> PETUNJUK LATIHAN
a) Menurut berita tentang pemeriksaan pembeli senjata di AS, berapa bagian penjualan senjata yang dilakukan penjual swasta?
b) Lanjutkan berita tentang pemeriksaan pembeli senjata di AS mulai setelah kalimat terakhirnya.

-------- KUTIPAN --------

REPUBLIKA.CO.ID, WASHINGTON -- Komite Peradilan Senat Amerika Serikat (AS), Selasa (12/3) menyetujui desakan Presiden Barack Obama agar pemeriksaan catatan kejahatan diberlakukan terhadap semua pembeli senjata. Namun, belum bisa dipastikan apakah dukungan Komite Senat terhadap permintaan Obama itu akan bisa menjadi undang-undang.
Dalam pemungutan dengan posisi 10:8, panel yang dipimpin Demokrat itu kemudian mengirimkan rancangan undang-undang ke Senat. Rancangan ini kemungkinan akan menghadapi hambatan hingga gagal dijadikan undang-undang.
Para penjual senjata api yang terdaftar secara federal saat ini diwajibkan melakukan pemeriksaan latar belakang para pembeli senjata api. Namun, sekitar 40 persen penjualan dilakukan oleh penjual-penjual swasta yang tidak terkena kewajiban tersebut.
Obama mengajukan permintaan tentang pemeriksaan catatan pembeli senjata setelah terjadinya tragedi penembakan di sekolah di Connecticut pada Desember lalu. Peristiwa itu menewaskan 20 anak-anak dan enam orang dewasa.

-------- ENTRI DATA --------

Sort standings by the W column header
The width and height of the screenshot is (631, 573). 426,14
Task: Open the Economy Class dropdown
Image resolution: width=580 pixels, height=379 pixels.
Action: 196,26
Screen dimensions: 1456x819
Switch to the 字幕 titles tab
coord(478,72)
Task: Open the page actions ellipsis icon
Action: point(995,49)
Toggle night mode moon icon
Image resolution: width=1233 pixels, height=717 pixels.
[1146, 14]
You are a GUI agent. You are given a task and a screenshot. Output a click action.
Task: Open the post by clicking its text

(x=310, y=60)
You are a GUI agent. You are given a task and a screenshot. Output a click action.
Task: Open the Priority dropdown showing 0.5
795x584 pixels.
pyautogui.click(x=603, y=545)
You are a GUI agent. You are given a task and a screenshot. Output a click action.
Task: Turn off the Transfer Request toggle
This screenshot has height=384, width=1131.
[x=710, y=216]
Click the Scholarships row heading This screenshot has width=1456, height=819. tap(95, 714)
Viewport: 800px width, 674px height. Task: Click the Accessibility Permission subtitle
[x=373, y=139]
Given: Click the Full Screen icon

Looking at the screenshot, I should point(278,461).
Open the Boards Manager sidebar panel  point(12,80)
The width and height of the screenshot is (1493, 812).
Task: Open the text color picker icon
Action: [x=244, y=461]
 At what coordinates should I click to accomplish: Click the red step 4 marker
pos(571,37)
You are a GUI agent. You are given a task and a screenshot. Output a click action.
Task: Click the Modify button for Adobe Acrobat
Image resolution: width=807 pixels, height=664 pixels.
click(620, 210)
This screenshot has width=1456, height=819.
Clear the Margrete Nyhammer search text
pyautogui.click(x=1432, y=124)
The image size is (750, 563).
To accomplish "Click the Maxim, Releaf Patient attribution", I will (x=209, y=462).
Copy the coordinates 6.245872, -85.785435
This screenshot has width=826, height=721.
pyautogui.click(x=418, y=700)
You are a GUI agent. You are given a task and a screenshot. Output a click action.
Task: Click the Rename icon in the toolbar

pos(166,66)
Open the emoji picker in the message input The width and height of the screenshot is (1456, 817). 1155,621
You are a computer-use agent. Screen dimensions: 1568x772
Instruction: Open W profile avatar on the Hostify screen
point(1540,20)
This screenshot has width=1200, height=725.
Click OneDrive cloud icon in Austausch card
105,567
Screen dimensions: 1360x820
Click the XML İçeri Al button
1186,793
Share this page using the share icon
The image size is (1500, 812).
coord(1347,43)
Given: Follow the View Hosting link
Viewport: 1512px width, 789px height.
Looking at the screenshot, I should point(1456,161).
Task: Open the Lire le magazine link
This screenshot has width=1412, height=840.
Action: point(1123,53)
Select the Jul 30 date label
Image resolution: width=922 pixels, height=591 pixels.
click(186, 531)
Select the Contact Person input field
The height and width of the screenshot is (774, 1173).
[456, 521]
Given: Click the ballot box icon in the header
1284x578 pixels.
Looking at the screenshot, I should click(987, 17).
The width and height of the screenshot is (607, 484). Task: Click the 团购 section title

--------

> JAWABAN LATIHAN
a) Sekitar 40 persen.

b)
Kalangan Partai Republik di Komite Peradilan menentang rancangan undang-undang tersebut. Mereka mengatakan bahwa penjualan senjata api pribadi antara para anggota keluarga dan teman-teman harus dibebaskan dari pemeriksaan latar belakang.
Mereka juga menentang persyaratan yang mengharuskan para penjual pribadi menyimpan catatan penjualan senjata api, karena dikhawatirkan hal itu bisa mengarah kepada pemeriksaan senjata dan pada akhirnya penyitaan.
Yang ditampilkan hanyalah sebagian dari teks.